Do you have Family Rules?
I was chatting today with a great guy who gets up at 4.00am each school day to get his children’s
lunch boxes ready, before leaving himself at 5.30 to go to work.
He and his wife have agreed on the rules of their house, that their children will not be allowed to watch tv or have any access to phones and ipads and games during the school week, from Sunday till Thursday here in UAE. So he was telling me how delighted his children are on Thursday afternoon, when the technology embargo is lifted, and they can play their games or catch up with their friends.
I asked him if it is difficult for them to keep these rules in place. He told me, ‘My wife is stricter than me, I sometimes smile when I tell my children to do things, so they think I am not serious, but they always do what their Mum says. But we back each other up: her rules are my rules. Even if I want to put the tv on, I keep to the family rules. And it is not hard, because I need to sleep when I get up so early.’
Children are very quick to understand how to manoeuvre their parents to their best advantage as well. Some children are more clever at this than others.
They know when to ask for permission, say, to go out with their friends, or to be able to play a game. When it is refused by one parent, they go to the other parent and get permission.
This is not only possible but likely to happen when parents are not completely together and on board with the rules of their home – and when they do not lead by their own example.
This week for me has been full of talking with parents: a number of them, anxious parents worrying about their child’s problems and how to help them, and a lot of the problems are ones that have come from how the child is managed at home.
One parent was concerned at how her child is doing wonderfully at school, but is naughty at home. She says ‘I have to tell her to do things 5 or 6 times, and still she doesn’t do it if she doesn’t want to!’ – a dilemma many of us Mothers have faced. We talked through how important it is to follow through what you have said with children, saying it once only and the child facing the consequence if not obeyed.
Our very wise Head of SEND (Special Educational Needs Department) shared how she had this problem and resolved it: she called her son for dinner, and he did not come, so after ten minutes she put the food away. He always came when called after that!

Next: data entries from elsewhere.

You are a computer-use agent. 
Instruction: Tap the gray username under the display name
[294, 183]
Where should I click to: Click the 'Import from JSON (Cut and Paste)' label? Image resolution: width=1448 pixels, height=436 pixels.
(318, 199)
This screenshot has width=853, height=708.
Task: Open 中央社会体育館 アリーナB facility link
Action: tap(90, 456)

And how important it is for us as Mums to be confident and authoritative in what we tell/ask our children to do!
We Mums tie our own hands behind our backs if we let our children think that the only boss in the house is Dad, by saying: ‘If you don’t behave I will tell your Baba!’
Dad and Mum are equal ‘bosses’ for the children – and Mum often needs to be the main one, spending the most time with her children, so it is vital that she lets her children know that her authority is final.
Everyone has a set of ‘rules’ by which we live our lives, many of them quite unconscious, and we would find it hard to even define that we have them – but they are there, governing our reactions to every situation. As couples, these may well be ones that are very different for each partner.
Having children definitely challenges us in every way. We cannot assume that, by being parents, we automatically gain a unified set of ‘rules’ that smoothly allow for well disciplined happy home-life for all.
Idea for this week
Make some time together with your partner, and write down, separately, the ‘rules’ you have for your children with regard to what you allow them to do.
The following are areas for which you can write your ‘rules’, but you may think of others or many more:
Tidying clothes / toys
Helping out around home
Politeness and courtesy
Pocket money - if given, how much, when, how much autonomy to be given to the child and at what age.
Understanding costs of shopping and expenses in the home
Awareness of saving and of environmental resources – recycling, charity giving, care with food, water and electricity.
Discipline of time use – early morning routine, bedtime routine.
Comparative use of time on relaxing and studying / chores
What is allowable activity in relaxation time
When you have each written your ideas for these, spend some time sharing with your partner, and comparing, - you may well be surprised how different your ideas are, and you did not realise until you spelled it out like this.
Then - agree on what you will adopt as a family. It will help to have this as a record between you. Your ‘Charter’ for your family life!